--- start ---

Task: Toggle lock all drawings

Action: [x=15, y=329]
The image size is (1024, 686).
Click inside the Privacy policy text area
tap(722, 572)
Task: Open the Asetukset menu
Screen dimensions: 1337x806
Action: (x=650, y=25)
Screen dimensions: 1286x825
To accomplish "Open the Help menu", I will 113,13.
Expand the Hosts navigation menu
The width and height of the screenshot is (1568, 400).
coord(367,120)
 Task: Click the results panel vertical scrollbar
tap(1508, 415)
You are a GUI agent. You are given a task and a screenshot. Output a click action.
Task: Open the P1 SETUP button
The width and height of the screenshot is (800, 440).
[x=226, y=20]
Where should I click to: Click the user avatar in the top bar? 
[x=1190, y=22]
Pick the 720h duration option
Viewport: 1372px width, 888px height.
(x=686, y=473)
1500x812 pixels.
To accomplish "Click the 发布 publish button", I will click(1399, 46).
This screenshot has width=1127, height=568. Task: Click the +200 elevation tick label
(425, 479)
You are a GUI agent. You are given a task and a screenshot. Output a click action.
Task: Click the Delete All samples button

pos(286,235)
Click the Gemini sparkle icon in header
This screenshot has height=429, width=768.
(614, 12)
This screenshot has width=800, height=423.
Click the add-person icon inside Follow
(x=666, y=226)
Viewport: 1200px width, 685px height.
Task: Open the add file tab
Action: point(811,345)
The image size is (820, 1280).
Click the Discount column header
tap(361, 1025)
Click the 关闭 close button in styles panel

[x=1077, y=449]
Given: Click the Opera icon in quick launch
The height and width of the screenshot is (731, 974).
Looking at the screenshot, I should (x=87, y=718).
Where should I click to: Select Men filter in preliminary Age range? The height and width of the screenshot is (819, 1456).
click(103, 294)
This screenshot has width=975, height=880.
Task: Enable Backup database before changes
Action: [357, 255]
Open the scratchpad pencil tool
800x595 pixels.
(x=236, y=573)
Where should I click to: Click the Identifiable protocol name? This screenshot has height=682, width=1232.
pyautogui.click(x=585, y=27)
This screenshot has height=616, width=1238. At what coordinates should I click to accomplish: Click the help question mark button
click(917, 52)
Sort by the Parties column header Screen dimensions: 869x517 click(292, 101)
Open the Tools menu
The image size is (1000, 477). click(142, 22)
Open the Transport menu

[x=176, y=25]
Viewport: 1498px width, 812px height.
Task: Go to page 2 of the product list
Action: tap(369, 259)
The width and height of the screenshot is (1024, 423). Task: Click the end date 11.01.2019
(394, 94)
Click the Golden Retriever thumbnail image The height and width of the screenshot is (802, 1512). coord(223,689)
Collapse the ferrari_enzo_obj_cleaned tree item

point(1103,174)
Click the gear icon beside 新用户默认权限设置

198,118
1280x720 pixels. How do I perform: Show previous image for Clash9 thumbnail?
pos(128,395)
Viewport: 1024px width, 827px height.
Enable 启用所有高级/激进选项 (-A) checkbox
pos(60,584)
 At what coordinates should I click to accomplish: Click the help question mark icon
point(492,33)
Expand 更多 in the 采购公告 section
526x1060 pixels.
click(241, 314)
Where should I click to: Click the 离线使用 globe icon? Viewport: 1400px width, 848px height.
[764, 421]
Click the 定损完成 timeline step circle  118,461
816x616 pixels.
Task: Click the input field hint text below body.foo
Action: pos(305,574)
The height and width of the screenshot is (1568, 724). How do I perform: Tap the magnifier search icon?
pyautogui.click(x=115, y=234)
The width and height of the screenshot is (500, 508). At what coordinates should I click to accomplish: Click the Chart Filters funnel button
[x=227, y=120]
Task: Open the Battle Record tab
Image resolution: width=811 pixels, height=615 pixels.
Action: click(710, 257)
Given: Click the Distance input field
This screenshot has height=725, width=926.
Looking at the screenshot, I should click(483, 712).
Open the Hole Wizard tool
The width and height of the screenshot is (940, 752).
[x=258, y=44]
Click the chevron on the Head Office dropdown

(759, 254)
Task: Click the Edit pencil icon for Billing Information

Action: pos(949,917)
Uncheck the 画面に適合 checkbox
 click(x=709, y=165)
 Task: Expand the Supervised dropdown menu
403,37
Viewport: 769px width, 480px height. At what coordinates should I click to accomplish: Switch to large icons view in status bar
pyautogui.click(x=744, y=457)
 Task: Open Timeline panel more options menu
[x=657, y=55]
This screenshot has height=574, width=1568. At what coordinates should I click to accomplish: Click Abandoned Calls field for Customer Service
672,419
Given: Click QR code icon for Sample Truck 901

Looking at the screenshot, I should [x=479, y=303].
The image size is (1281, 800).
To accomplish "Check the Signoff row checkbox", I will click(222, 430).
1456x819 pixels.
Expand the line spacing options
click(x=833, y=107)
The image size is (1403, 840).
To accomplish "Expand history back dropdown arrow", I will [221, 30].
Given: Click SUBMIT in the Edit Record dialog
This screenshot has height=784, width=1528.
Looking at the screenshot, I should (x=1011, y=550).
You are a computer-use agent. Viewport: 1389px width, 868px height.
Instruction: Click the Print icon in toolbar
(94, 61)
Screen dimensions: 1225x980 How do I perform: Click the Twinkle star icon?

--- end ---

- The exercise: Turn all of the material above into a numbered list with one line per item, leaving out the blank lines.

- Task result:
1. Task: Toggle lock all drawings
2. Action: [x=15, y=329]
3. The image size is (1024, 686).
4. Click inside the Privacy policy text area
5. tap(722, 572)
6. Task: Open the Asetukset menu
7. Screen dimensions: 1337x806
8. Action: (x=650, y=25)
9. Screen dimensions: 1286x825
10. To accomplish "Open the Help menu", I will 113,13.
11. Expand the Hosts navigation menu
12. The width and height of the screenshot is (1568, 400).
13. coord(367,120)
14.  Task: Click the results panel vertical scrollbar
15. tap(1508, 415)
16. You are a GUI agent. You are given a task and a screenshot. Output a click action.
17. Task: Open the P1 SETUP button
18. The width and height of the screenshot is (800, 440).
19. [x=226, y=20]
20. Where should I click to: Click the user avatar in the top bar? 
21. [x=1190, y=22]
22. Pick the 720h duration option
23. Viewport: 1372px width, 888px height.
24. (x=686, y=473)
25. 1500x812 pixels.
26. To accomplish "Click the 发布 publish button", I will click(1399, 46).
27. This screenshot has width=1127, height=568. Task: Click the +200 elevation tick label
28. (425, 479)
29. You are a GUI agent. You are given a task and a screenshot. Output a click action.
30. Task: Click the Delete All samples button
31. pos(286,235)
32. Click the Gemini sparkle icon in header
33. This screenshot has height=429, width=768.
34. (614, 12)
35. This screenshot has width=800, height=423.
36. Click the add-person icon inside Follow
37. (x=666, y=226)
38. Viewport: 1200px width, 685px height.
39. Task: Open the add file tab
40. Action: point(811,345)
41. The image size is (820, 1280).
42. Click the Discount column header
43. tap(361, 1025)
44. Click the 关闭 close button in styles panel
45. [x=1077, y=449]
46. Given: Click the Opera icon in quick launch
47. The height and width of the screenshot is (731, 974).
48. Looking at the screenshot, I should (x=87, y=718).
49. Where should I click to: Select Men filter in preliminary Age range? The height and width of the screenshot is (819, 1456).
50. click(103, 294)
51. This screenshot has width=975, height=880.
52. Task: Enable Backup database before changes
53. Action: [357, 255]
54. Open the scratchpad pencil tool
55. 800x595 pixels.
56. (x=236, y=573)
57. Where should I click to: Click the Identifiable protocol name? This screenshot has height=682, width=1232.
58. pyautogui.click(x=585, y=27)
59. This screenshot has height=616, width=1238. At what coordinates should I click to accomplish: Click the help question mark button
60. click(917, 52)
61. Sort by the Parties column header Screen dimensions: 869x517 click(292, 101)
62. Open the Tools menu
63. The image size is (1000, 477). click(142, 22)
64. Open the Transport menu
65. [x=176, y=25]
66. Viewport: 1498px width, 812px height.
67. Task: Go to page 2 of the product list
68. Action: tap(369, 259)
69. The width and height of the screenshot is (1024, 423). Task: Click the end date 11.01.2019
70. (394, 94)
71. Click the Golden Retriever thumbnail image The height and width of the screenshot is (802, 1512). coord(223,689)
72. Collapse the ferrari_enzo_obj_cleaned tree item
73. point(1103,174)
74. Click the gear icon beside 新用户默认权限设置
75. 198,118
76. 1280x720 pixels. How do I perform: Show previous image for Clash9 thumbnail?
77. pos(128,395)
78. Viewport: 1024px width, 827px height.
79. Enable 启用所有高级/激进选项 (-A) checkbox
80. pos(60,584)
81.  At what coordinates should I click to accomplish: Click the help question mark icon
82. point(492,33)
83. Expand 更多 in the 采购公告 section
84. 526x1060 pixels.
85. click(241, 314)
86. Where should I click to: Click the 离线使用 globe icon? Viewport: 1400px width, 848px height.
87. [764, 421]
88. Click the 定损完成 timeline step circle  118,461
89. 816x616 pixels.
90. Task: Click the input field hint text below body.foo
91. Action: pos(305,574)
92. The height and width of the screenshot is (1568, 724). How do I perform: Tap the magnifier search icon?
93. pyautogui.click(x=115, y=234)
94. The width and height of the screenshot is (500, 508). At what coordinates should I click to accomplish: Click the Chart Filters funnel button
95. [x=227, y=120]
96. Task: Open the Battle Record tab
97. Image resolution: width=811 pixels, height=615 pixels.
98. Action: click(710, 257)
99. Given: Click the Distance input field
100. This screenshot has height=725, width=926.
101. Looking at the screenshot, I should click(483, 712).
102. Open the Hole Wizard tool
103. The width and height of the screenshot is (940, 752).
104. [x=258, y=44]
105. Click the chevron on the Head Office dropdown
106. (759, 254)
107. Task: Click the Edit pencil icon for Billing Information
108. Action: pos(949,917)
109. Uncheck the 画面に適合 checkbox
110.  click(x=709, y=165)
111.  Task: Expand the Supervised dropdown menu
112. 403,37
113. Viewport: 769px width, 480px height. At what coordinates should I click to accomplish: Switch to large icons view in status bar
114. pyautogui.click(x=744, y=457)
115.  Task: Open Timeline panel more options menu
116. [x=657, y=55]
117. This screenshot has height=574, width=1568. At what coordinates should I click to accomplish: Click Abandoned Calls field for Customer Service
118. 672,419
119. Given: Click QR code icon for Sample Truck 901
120. Looking at the screenshot, I should [x=479, y=303].
121. The image size is (1281, 800).
122. To accomplish "Check the Signoff row checkbox", I will click(222, 430).
123. 1456x819 pixels.
124. Expand the line spacing options
125. click(x=833, y=107)
126. The image size is (1403, 840).
127. To accomplish "Expand history back dropdown arrow", I will [221, 30].
128. Given: Click SUBMIT in the Edit Record dialog
129. This screenshot has height=784, width=1528.
130. Looking at the screenshot, I should (x=1011, y=550).
131. You are a computer-use agent. Viewport: 1389px width, 868px height.
132. Instruction: Click the Print icon in toolbar
133. (94, 61)
134. Screen dimensions: 1225x980 How do I perform: Click the Twinkle star icon?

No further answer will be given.